Sometimes, when the Rainbow Wahine basketball team is on a roll, the band plays and the crowd is wound up, Vince Goo and Nani Cockett will trade a look for which no words are necessary.
It is the “remember-the-good-old-days” glance for two who lived it.
Days, for example, when the University of Hawaii almost routinely was a 20-game winner with Goo as its coach and Cockett a star player, and UH made its last NCAAs (1997-98).
Those moments, largely absent for more than a decade, have been increasingly reawakened by the 21-7 (13-2 conference) Rainbow Wahine team that celebrates its regular-season finale Saturday at 5 p.m. at the Stan Sheriff Center against Cal State Fullerton.
As commentators for Oceanic Cable, Goo and Cockett have had courtside seats to the Rainbow Wahine’s remarkable resurgence.
It has produced the first 20-win season in 13 years, first conference championship in 17 seasons — and a lot more.
While it remains to be seen just how far this team will go in the postseason and whether there will be a return to the NCAA tournament, part of its legacy will be having reconnected with a proud past and brought back fans.
That’s no small accomplishment considering the drought that had seen more 20-loss seasons (two) than 20-victory campaigns (none) over the previous 12 years. Along the way there had been three coaching changes, no shortage of controversy and a thinning of the crowds.
That amounted to a major fall for a program that had been among the most consistent and successful on campus, producing 13 20-win seasons in an 18-year span.
Goo, UH’s winningest basketball coach, went 334-166 in a 17-year (1987-2004) tenure that included five NCAA tournament appearances. And he has relished the revival of fortunes under coach Laura Beeman, particularly how this team has thrived with a blend of players inherited from previous coaching staffs and new players.
Goo said he knew little about Beeman when she took over the program three years ago, only that she had been a winner (390-110 and four California state titles) in 15 years as a head coach at Mount San Antonio Community College before coaching in the WNBA and at USC.

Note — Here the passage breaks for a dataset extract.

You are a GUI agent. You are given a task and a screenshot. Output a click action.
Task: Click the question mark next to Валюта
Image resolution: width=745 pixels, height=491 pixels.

“When you win as much as she did, whether it is high school, junior college or elsewhere, you’re doing something right,” Goo said.
Or, in the case of consecutive 17-14 seasons and Women’s National Invitation Tournament appearances in the first two years at UH, a lot.
UH is assured of arriving as the No. 1 seed in the Big West tournament that opens Tuesday in Anaheim, Calif.
That they could be accompanied by a 14-game winning streak recalls the exploits of some of the honored teams of the past, such as the “Divine Nine,” the short-handed team that set the school record of 19 in a row in 1992-93.
Yet another reminder that the program is back in good hands.